I clearly did NOT condition Salvation on any such thing. I clearly stated that Salvation is 100% God's doing. What I said was that
IF Total Depravity means Absolute Incapability it is Un-Biblical. We are made in the image of God and can choose but since the fall none of us would choose rightly unto Salvation, However when God urges us, initiates, draws us if you will, we make an initial choice to move in His direction, heeding His call, or we do not. That is very different from the slant you paint me as. Even sinners and atheists can do good and make moral choices (though incapable of getting saved by such actions).

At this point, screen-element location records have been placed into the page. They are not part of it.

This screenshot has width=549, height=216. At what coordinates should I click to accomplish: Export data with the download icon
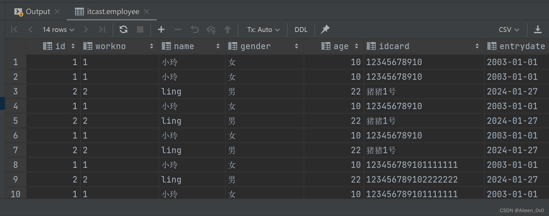click(538, 30)
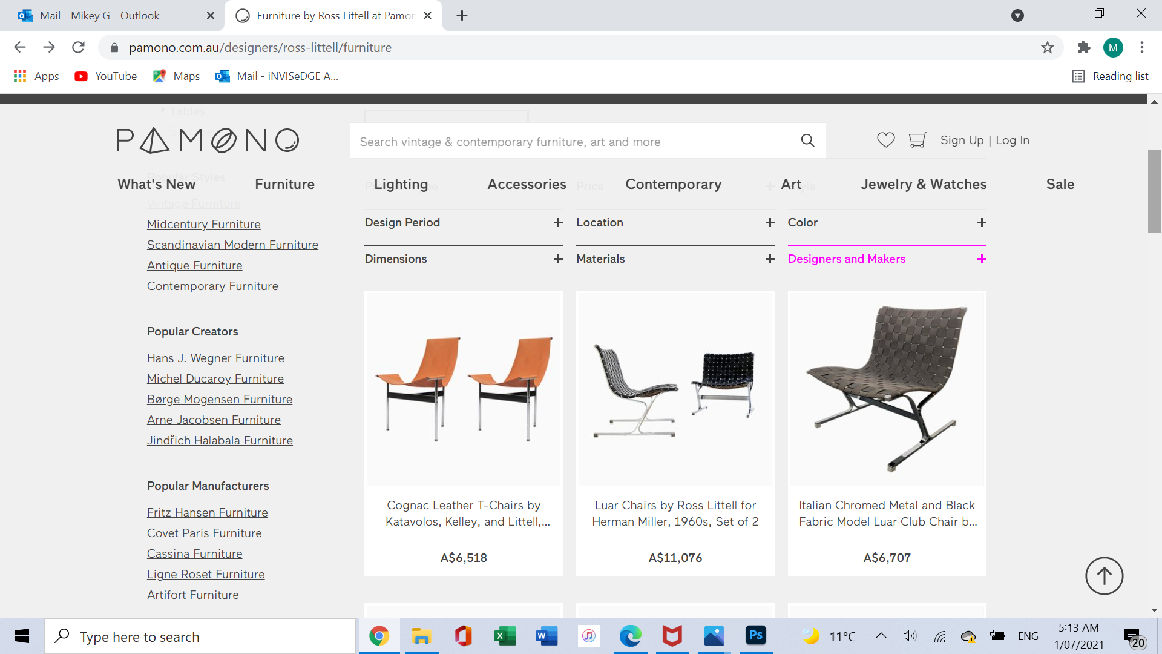
Task: Open Photoshop from the taskbar
Action: pos(755,635)
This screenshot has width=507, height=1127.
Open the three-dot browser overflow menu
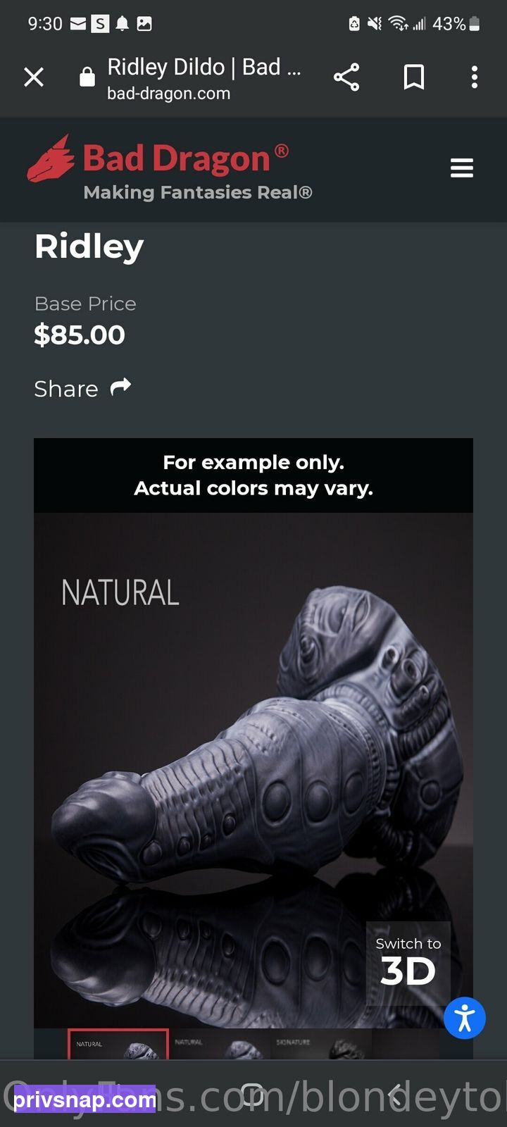[x=475, y=77]
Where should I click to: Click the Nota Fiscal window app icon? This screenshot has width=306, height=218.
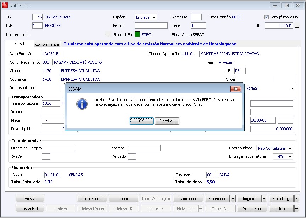tap(5, 5)
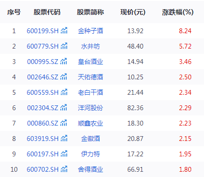Viewport: 204px width, 178px height.
Task: Open chart icon beside 600779.SH
Action: [64, 46]
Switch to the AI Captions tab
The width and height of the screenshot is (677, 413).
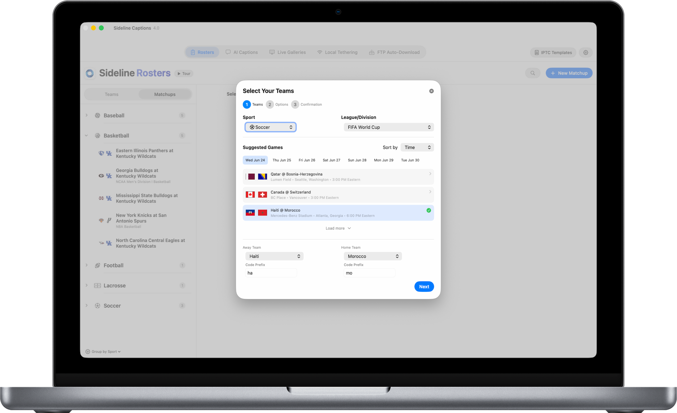(x=242, y=52)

John Calvin was a brilliant theologian and of great value to us all, however, he took Augustine's treatise on
Against Pelagius too far and fell into error. He should have (but perhaps it was not available to him) read Augustine's own refutation against this extreme (of which there are two) in his following treatise called
On Grace and Free Will, which addresses the error that Calvin fell into.

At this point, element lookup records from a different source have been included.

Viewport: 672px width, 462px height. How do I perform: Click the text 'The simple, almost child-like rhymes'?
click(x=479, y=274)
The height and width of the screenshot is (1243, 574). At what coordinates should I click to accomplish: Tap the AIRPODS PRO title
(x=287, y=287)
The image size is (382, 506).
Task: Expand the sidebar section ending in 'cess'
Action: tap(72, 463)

Augustine, On Grace and Free Will
C
hapter 1
“
With reference to those persons who so preach and defend man's free will, as boldly to deny, and endeavor to do away with, the grace of God which calls us to Him (like Pelagius)

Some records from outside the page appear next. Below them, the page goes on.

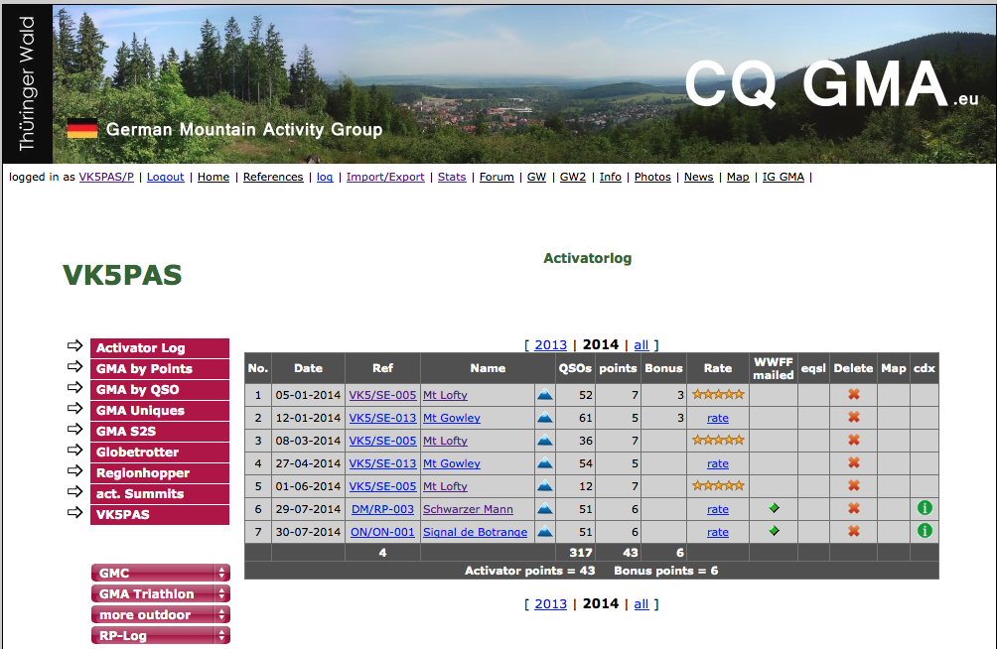Open the RP-Log dropdown
This screenshot has width=997, height=649.
pos(161,635)
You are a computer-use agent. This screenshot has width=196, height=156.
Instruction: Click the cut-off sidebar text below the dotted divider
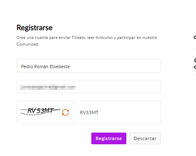pos(195,64)
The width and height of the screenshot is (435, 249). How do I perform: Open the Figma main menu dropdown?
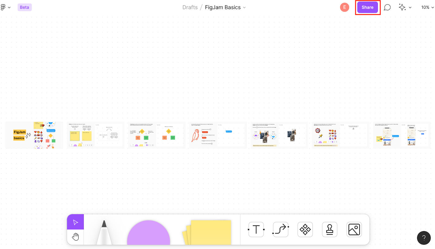click(5, 7)
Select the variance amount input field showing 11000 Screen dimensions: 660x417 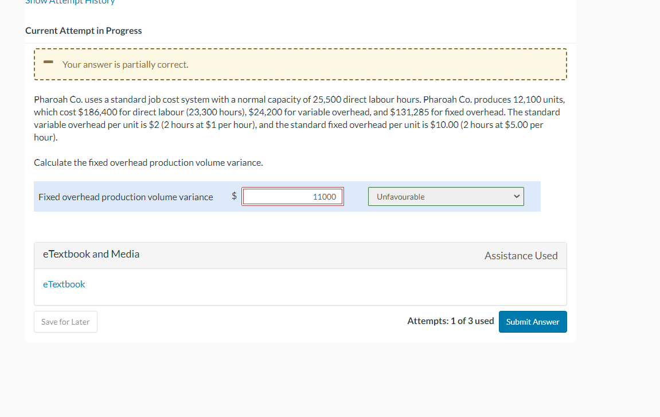[x=292, y=196]
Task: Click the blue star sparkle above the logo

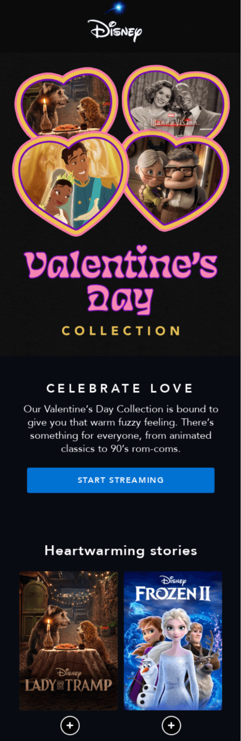Action: pos(120,7)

, and delivers us from our evil deserts, and by which we obtain the good deserts which lead to everlasting life: we have already said a good deal in discussion, and committed it to writing, so far as the Lord has vouchsafed to enable us.
But since there are SOME persons who so defend God's grace as to deny man's free will, or who suppose that free will is denied when grace is defended (like Calvinists), I have determined to write somewhat on this point…
(parentheses mine)
Chapter 2
Now He has revealed to us, through His Holy Scriptures, that there is in a man a free choice of will. But how He has revealed this I do not recount in human language, but in divine...the fact that God's precepts themselves would be of no use to a man unless he had free choice of will, so that by performing them he might obtain the promised rewards...
Chapter 3
There are, however, persons who attempt to find excuse for themselves even from God (believing they are elect thus anything they do, even the abominable, is the will of God).
The Apostle James says to such: Let no man say when he is tempted, I am tempted of God; for God cannot be tempted with evil, neither tempts He any man. But every man is tempted when he is drawn away of his own lust, and enticed. Then, when lust has conceived, it brings forth sin: and sin, when it is finished, brings forth death. James 1:13-15 Solomon, too, in his book of Proverbs, has this answer for such...The folly of a man spoils his ways; but he blames God in his heart. Proverbs 19:3 And in the book of Ecclesiasticus we read: Say not, It is through the Lord that I fell away; for you ought not to do the things that He hates: nor say, He has caused me to err; for He has no need of the sinful man.(parentheses mine)
Chapter 4
What is the import of the fact that in so many passages God requires all His commandments to be kept and fulfilled? How does He make this requisition, if there is no free will?
...with numberless other passages of the inspired Scriptures of the Old Testament. And what do they all show us but the free choice of the human will? So, again, in the evangelical and apostolic books of the New Testament...
As you have a readiness to will, so also let there be a prompt performance; 2 Corinthians 8:11...Do not do this, and Do not do that, and wherever there is any requirement in the divine admonitions for the work of the will to do anything, or to refrain from doing anything, there is at once a sufficient proof of Free Will
No man, therefore, when he sins, can in his heart blame God for it, but every man must impute the fault to himself. Nor does it detract at all from a man's own will when he performs any act in accordance with God. Indeed, a work is then to be pronounced a good one when a person does it willingly; then, too, may the reward of a good work be hoped for from Him concerning whom it is written, He shall reward every man according to his works. Matthew 16:27”
And there is so much more here. So finally (at this juncture) when Calvin would say that God created the evil people to do exactly the evil they did, then He is saying they did His will.